Recently, characteristic CD44 isoform patterns of different normal tissue types have been described in the literature [24–26, 72, 73] and our earlier studies described CD44 isoform patterns characteristic of different tumour types, respectively (data publication in progress, Rásó-Barnett et al.). Most of the literature agrees that ‘CD44’ plays an important role during tumour progression based on ‘overexpression’ of specific variant regions containing isoforms at mRNA and/or protein level. However, no data is available concerning the pattern of CD44 isoforms and its modulation during tumour progression. Our previous study on CD44 alternative splice patterns showed no qualitative change of the melanoma specific ‘CD44-fingerprint’, while the expression level of all isoforms uniformly increased during the metastatic process (data publication in progress, Rásó-Barnett et al.).
The aim of our research was to find answers to the following two questions: (1) Is there a colorectal carcinoma specific CD44 isoform expression combination like to one identified in human melanoma? If there is such pattern, is it qualitatively / quantitatively stable during tumour progression? (2) What is the background of the incoherent quantitative results on the expression of the most investigated v3 and v6 variable exons / protein domains?
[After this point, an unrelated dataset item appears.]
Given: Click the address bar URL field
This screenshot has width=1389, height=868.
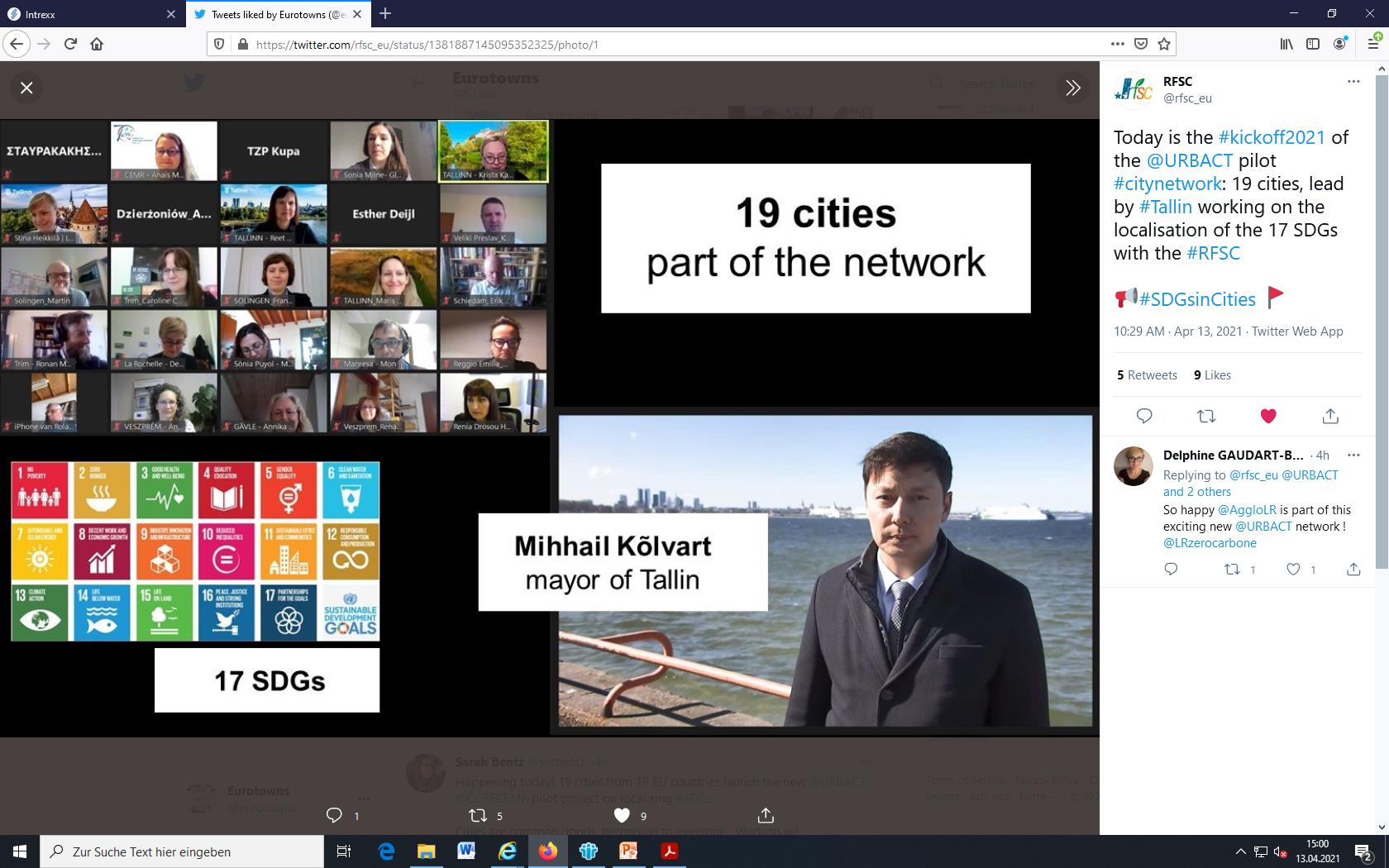Looking at the screenshot, I should (661, 45).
To answer the first question, we designed primer pairs covering the entire variable region (primers A-B, see Methods) for our quantitative and qualitative PCR reactions. The expressed, i.e. transcribed CD44 isoforms were identified using direct sequencing and next-generation sequencing.
Due to the large number of potential isoforms, we used a series a PCR reactions to create the CD44 fingerprint, a simple, easy to handle representation of the expressed CD44 isoforms. We used this fingerprint to track the changes of CD44 expression during tumour progression [41, 55, 74–76].
To answer our second question, we designed a complex experimental animal model to examine the functional role CD44v3 and CD44v6 containing isoforms play in metastasis formation. The main question was whether or not there is a change in the expression of these variable exons that could be associated to the metastatic process of human colorectal carcinoma. We implanted the same colorectal cancer cell population orthotopically to form real metastases in liver, as well as heterotopically. We performed two types of heterotopic implantation: the first involved subcutaneous implantation into permissive and non-permissive hosts, the second was direct implantation into the spleen so that the implanted cells could directly colonize the liver. The latter method created a new type of secondary tumour, which albeit is in the same localization as the liver metastases of the true metastatis model, has not been through the metastatic cascade. This experimental setup allowed to functionally differenciate between phases of metastatic process and host related changes, regarding the expression activity of the examined variable CD44 exons.